• [Material provided]:
++++++++++

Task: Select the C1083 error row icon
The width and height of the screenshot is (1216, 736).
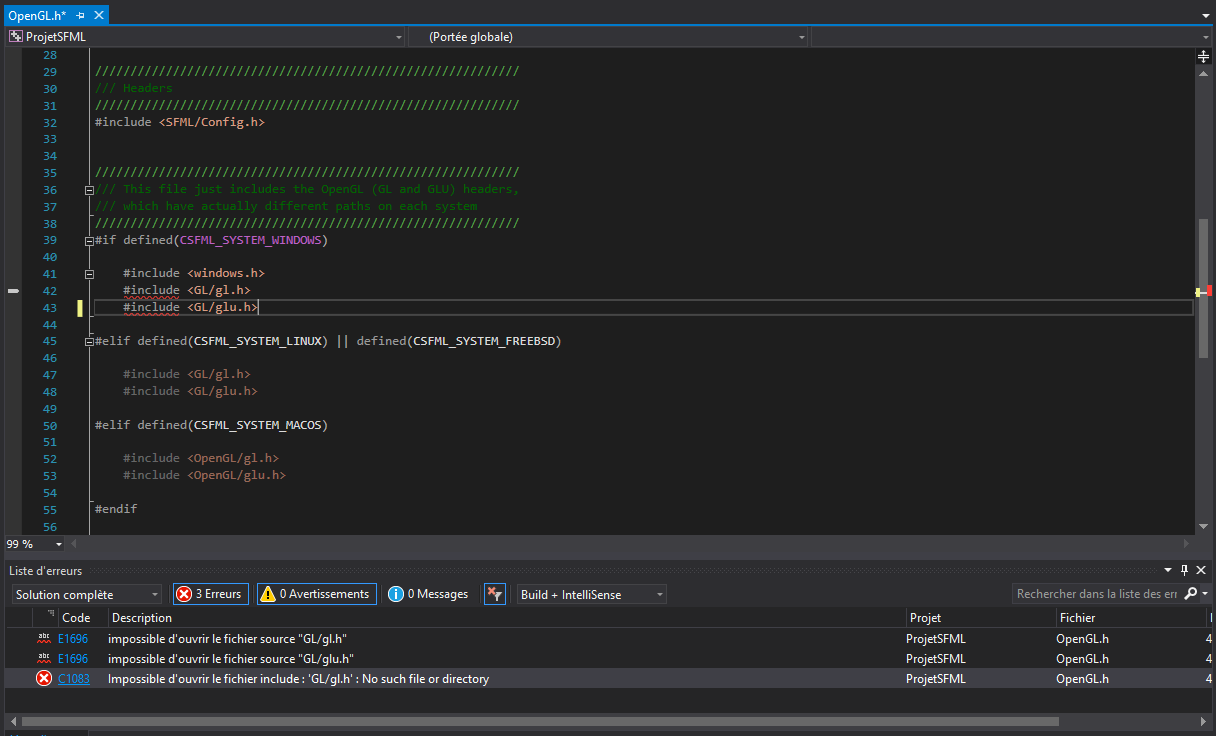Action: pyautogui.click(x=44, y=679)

++++++++++

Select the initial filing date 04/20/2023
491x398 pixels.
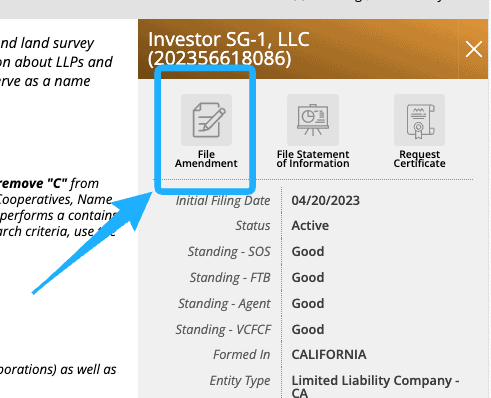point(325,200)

++++++++++

• [What needs to be done]:
Say only the number of lines of the data above in which the string "Select" occurs.

• [Answer for the task]:
2